▸ TASK PROMPT
Print the stretch from the line containing "The height and" through the end of the entries, copying each line exactly and leaving out any pictures.

▸ DATA LINES
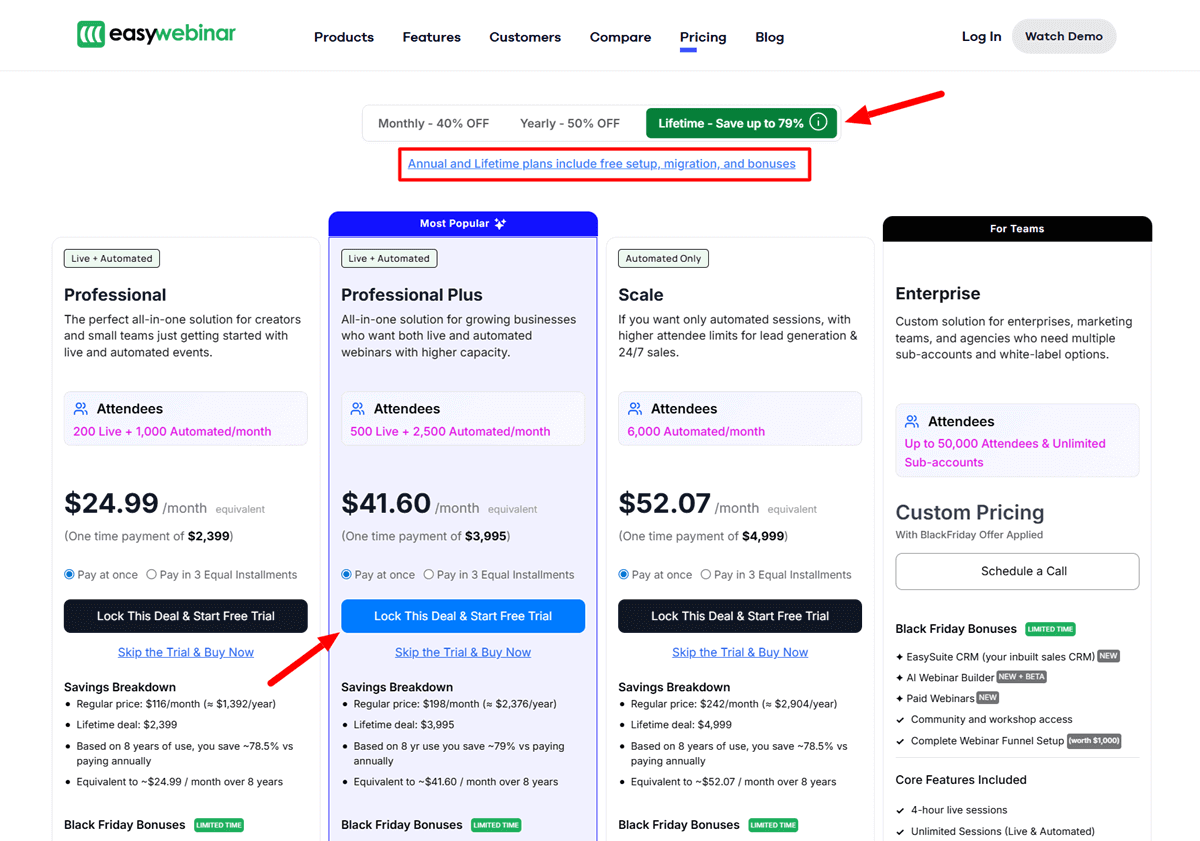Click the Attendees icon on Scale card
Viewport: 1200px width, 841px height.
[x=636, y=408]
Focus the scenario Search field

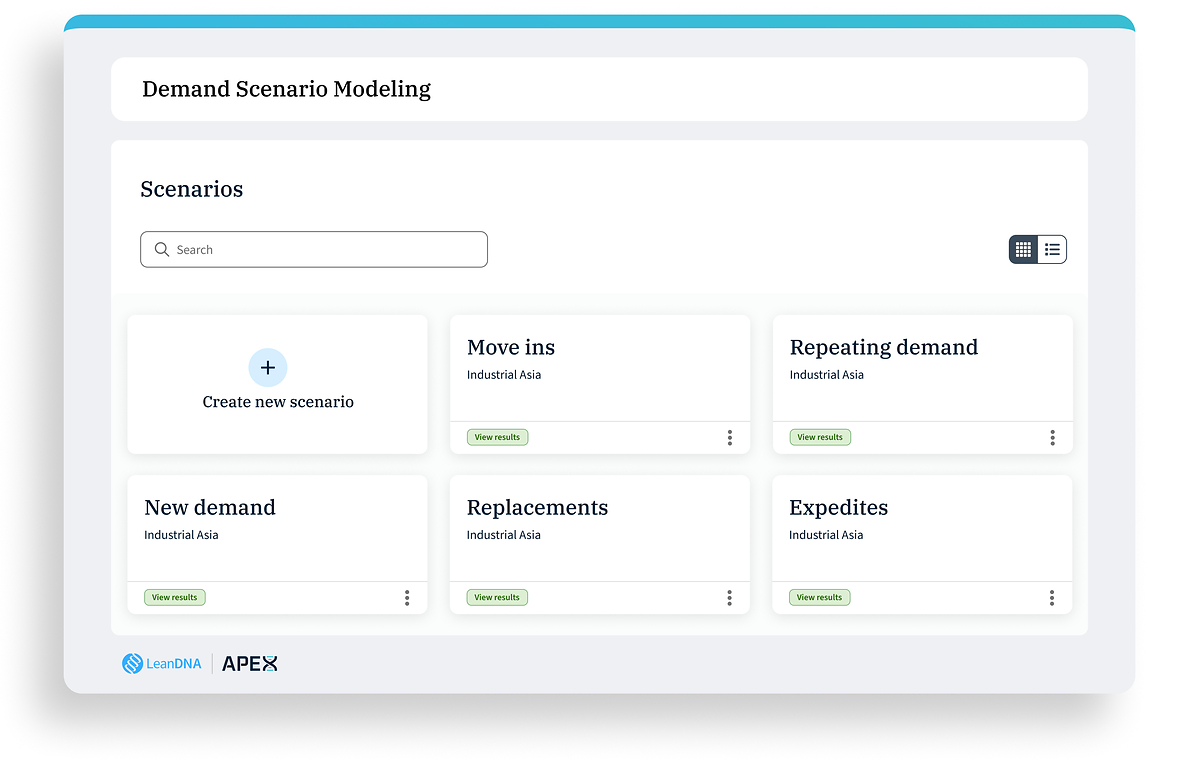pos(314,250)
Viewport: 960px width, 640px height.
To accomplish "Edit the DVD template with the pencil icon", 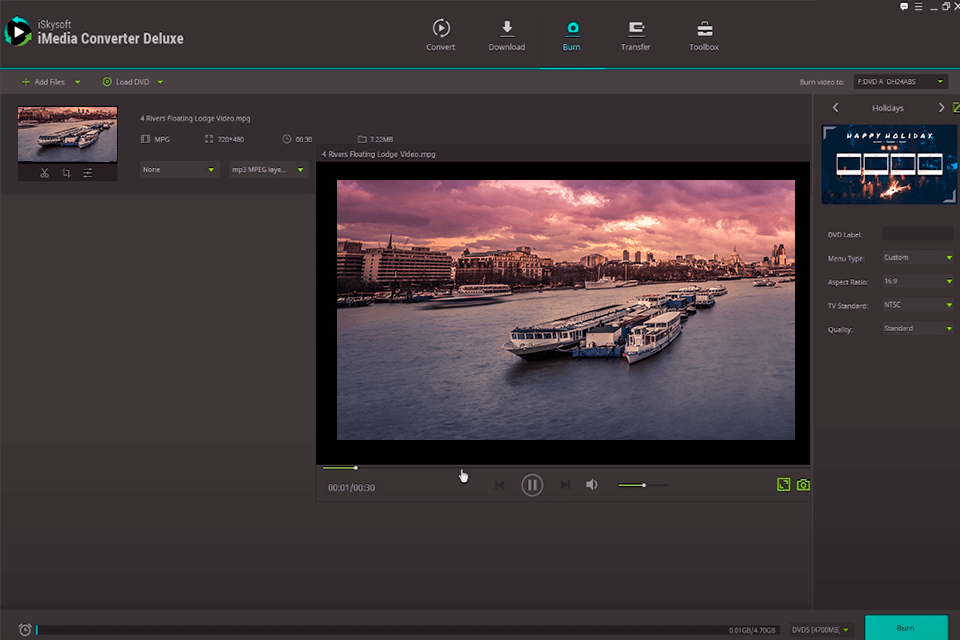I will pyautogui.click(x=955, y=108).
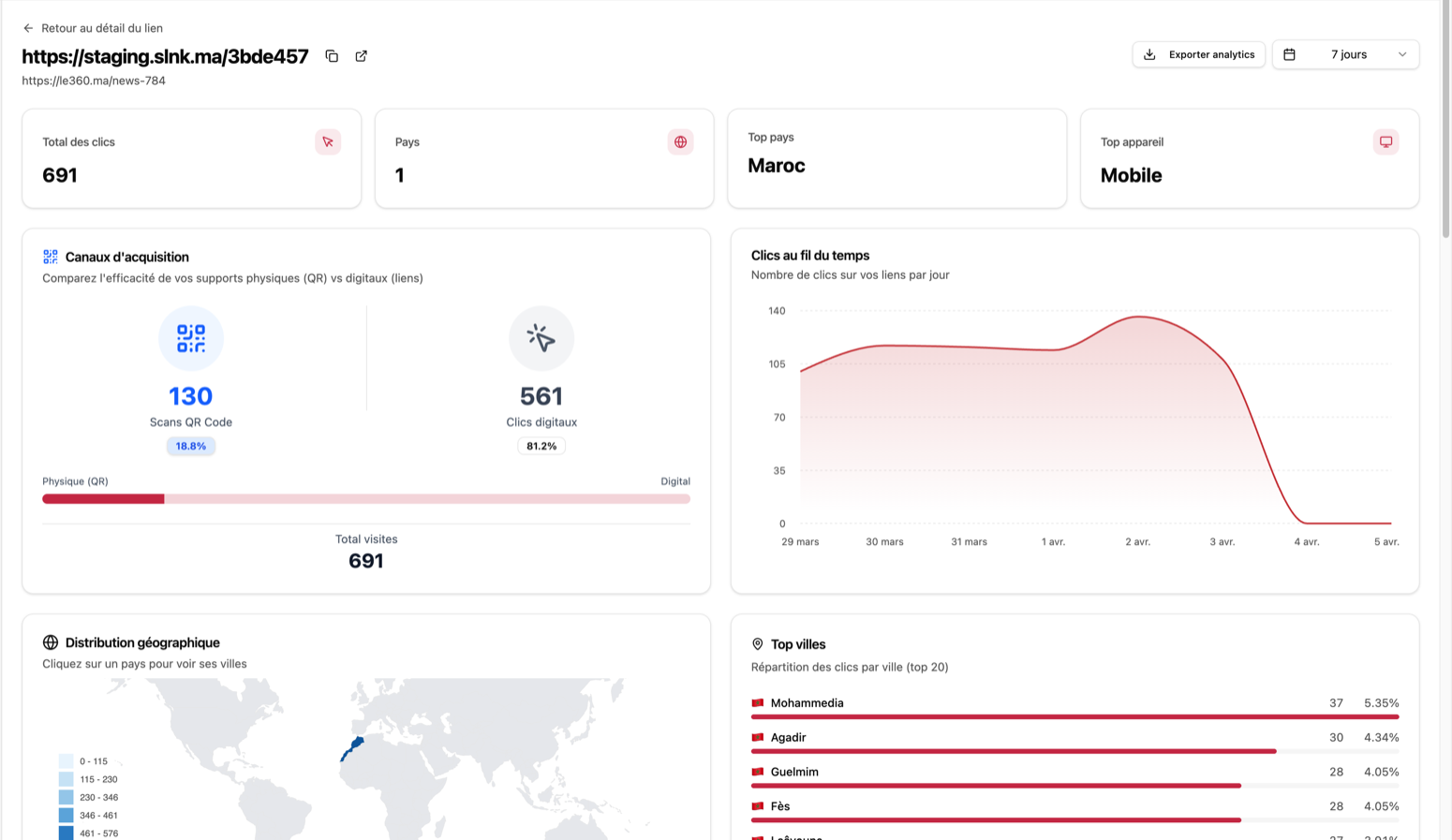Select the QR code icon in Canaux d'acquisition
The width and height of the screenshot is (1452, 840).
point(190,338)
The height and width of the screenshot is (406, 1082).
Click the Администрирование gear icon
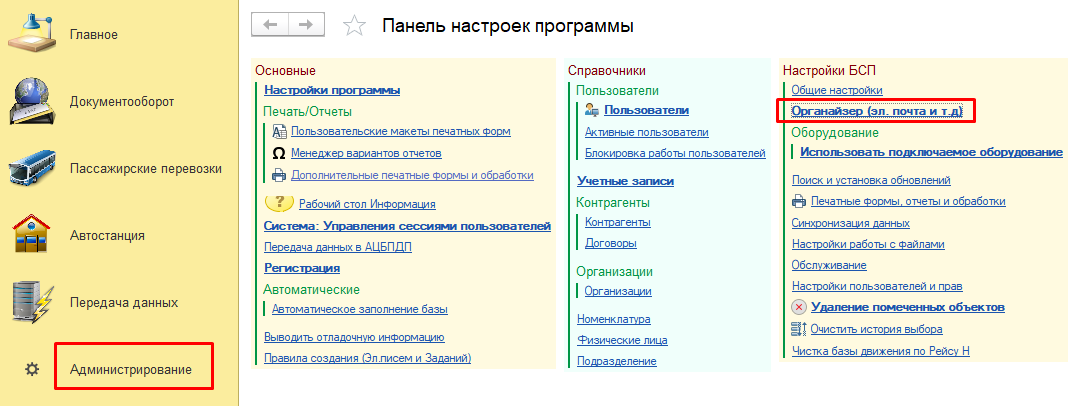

▸ EXERCISE SOLUTION
The height and width of the screenshot is (406, 1082).
Click the Администрирование gear icon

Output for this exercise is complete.